Chef has a string S consisting of lowercase English alphabet, of length N. He wants to convert S into a beautiful string T. In order to do so, Chef does the following operation on every character of the string:

  • If the character is a consonant, change the character to its closest vowel.
  • If the character is a vowel, don’t change it.

Chef realizes that the final string T is not unique. Chef wonders, what is the total number of distinct beautiful strings T that can be obtained by performing the given operations on the string S.

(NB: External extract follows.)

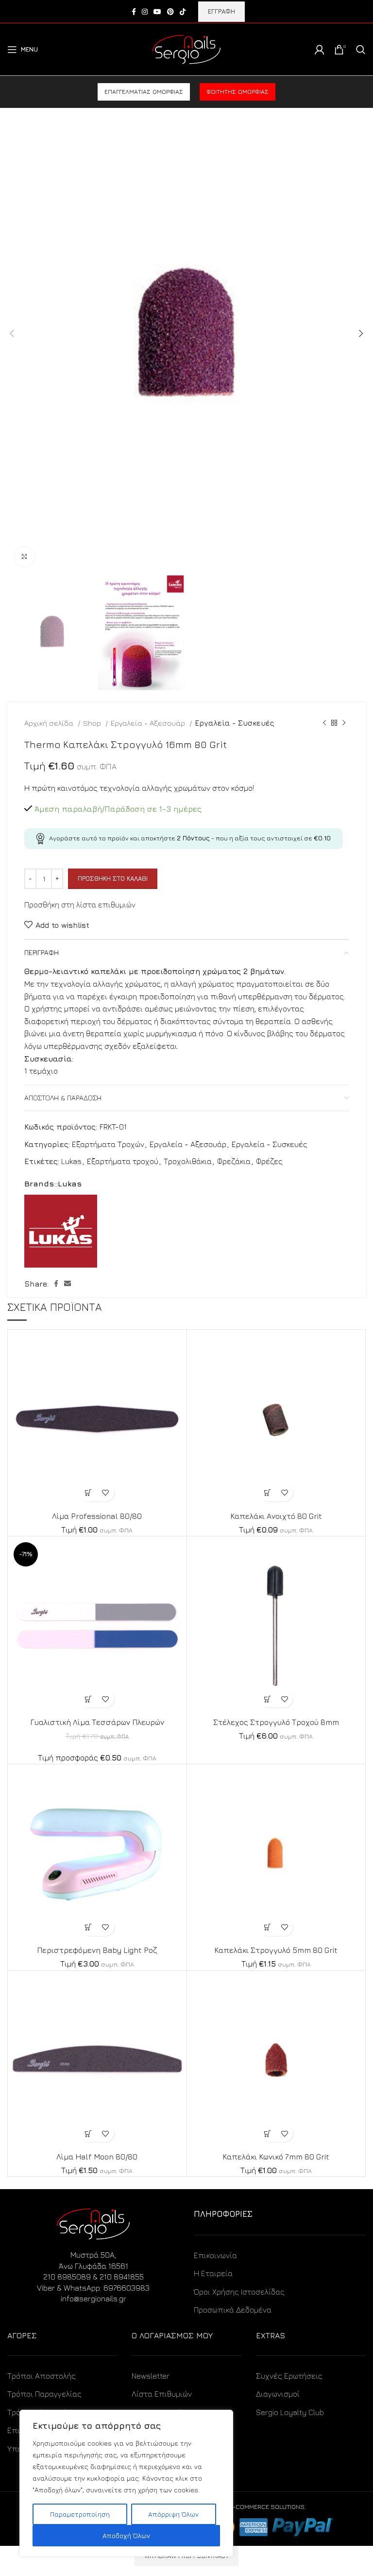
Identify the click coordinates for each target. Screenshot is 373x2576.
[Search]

Since the answer can be huge, print it modulo 10^9 + 7.

Note:

  • There are 26 characters in the English alphabet. Five of these characters are vowels: a, e, i, o, and u. The remaining 21 characters are consonants.
  • The closest vowel to a consonant is the vowel that is at least distant from that consonant. For example, the distance between the characters d and e is 1 while the distance between the characters d and a is 3.
  • The distance between the characters z and a is 25 and not 1.

EXPLANATION:

In this problem we need to change all the consonants to their nearest vowel. The consonants that have a unique vowel nearest to it will just have one choice, that is to change into that vowel, however for vowels that have 2 vowels at same closest distance, it will have 2 choices. Thus we just need to calculate all consonants that have 2 choices. Let us denote this by count. Then our final answer would be:

answer = 2^{count}

TIME COMPLEXITY:

O(N), for each test case.

SOLUTION:

Editorialist’s Solution
Tester1’s Solution
Tester2’s Solution

my solution:

for _ in range(int(input())):
    N = int(input())
    s = input()
    equi = ['c','g','l','r']
    ans = 0
    for i in s:
        if i in equi: ans += 1
    print((2**ans)%1000000007)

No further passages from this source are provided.